Dans une émission diffusée récemment sur Afrique Média, le président de JIF’AFRIK a insisté sur le fait que les réparations ne sont pas qu’un symbole ou une utopie, mais un pilier stratégique fondamental pour reconstruire la souveraineté africaine.
« Celui qui cause du tort doit réparer »
Pour Souleymane Jules Diallo, les réparations sont une revendication légitime inscrite dans une logique géopolitique cohérente. La France et ses alliés de l’OTAN doivent non seulement reconnaître les crimes historiques, mais aussi en assumer les conséquences. « Celui qui cause du tort à autrui est obligé de le réparer », affirme-t-il, s’appuyant sur une tradition morale africaine et sur les principes du droit international.
Mais Diallo regrette que ce combat ne soit pas suffisamment intégré aux stratégies panafricaines actuelles. « Trop d’activistes sous-estiment encore la portée stratégique des réparations », déplore-t-il, appelant à une véritable prise de conscience politique et populaire sur le continent.
Réparations, néocolonialisme et géostratégie
Souleymane Jules Diallo met en garde contre une vision limitée des réparations focalisée uniquement sur l’esclavage ou la colonisation. Il appelle à inclure le néocolonialisme, ce système contemporain d’ingérence, d’occupation militaire et de pillage économique perpétré au nom de partenariats dits stratégiques.
« Le terrorisme qui ravage le Sahel n’est pas un phénomène spontané. Qui arme les groupes ? Qui les finance ? Nous devons poser ces questions. L’assassinat de Kadhafi, l’effondrement de la Libye, les réseaux de trafic d’armes… tout cela s’inscrit dans la même logique de destruction. »

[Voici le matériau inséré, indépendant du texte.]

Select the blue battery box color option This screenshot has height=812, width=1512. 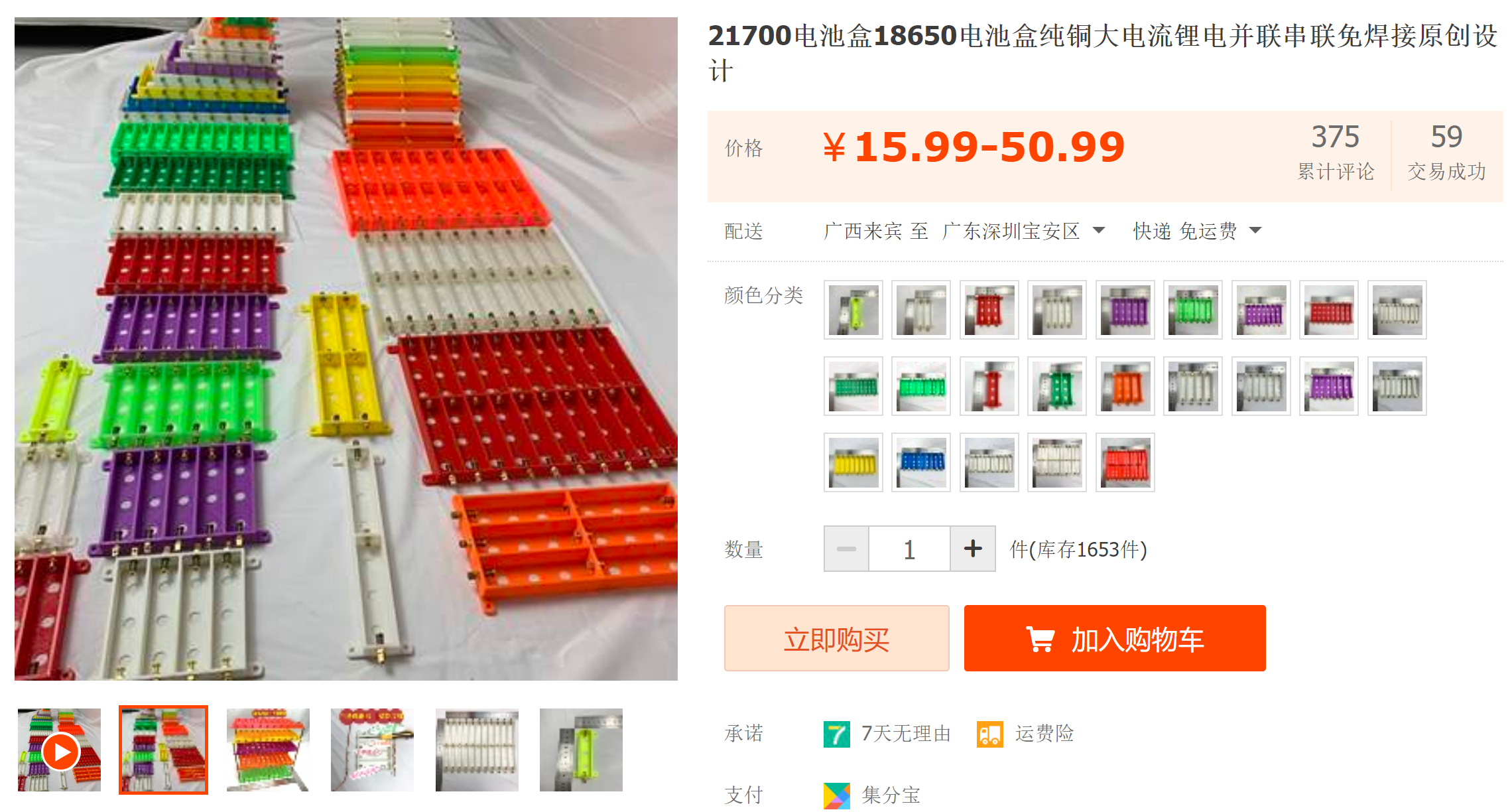click(921, 462)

Une jeunesse panafricaine en éveil
Le 21 mars dernier, à Dakar, l’ONG Urgences Panafricanistes organisait un débat retentissant sur les réparations. Des figures engagées comme Khadim Mbacké Sall, Nestor Podassé et Mohamed Goloko y ont exprimé une même indignation face à l’impunité historique de la France. Le chiffre de 50 000 milliards d’euros a été évoqué comme estimation des richesses spoliées à l’Afrique.
Selon Diallo, ce mouvement, porté par une jeunesse panafricaine de plus en plus structurée, marque un tournant. L’Afrique ne demande plus, elle exige. « Il est temps que nos États agissent ensemble, comme l’Algérie l’a fait, pour criminaliser juridiquement le colonialisme. »
« Repenser l’Afrique avec une mémoire unifiée »
Enfin, Souleymane Jules Diallo insiste sur la dimension psychologique du processus : « Nous devons bâtir un Africain nouveau. Libéré de l’aliénation, conscient de son histoire, capable de se projeter dans le monde. » Ce travail de mémoire, dit-il, est une priorité stratégique. Les réparations ne sont pas qu’une somme d’argent. Elles sont le fondement d’un projet de civilisation.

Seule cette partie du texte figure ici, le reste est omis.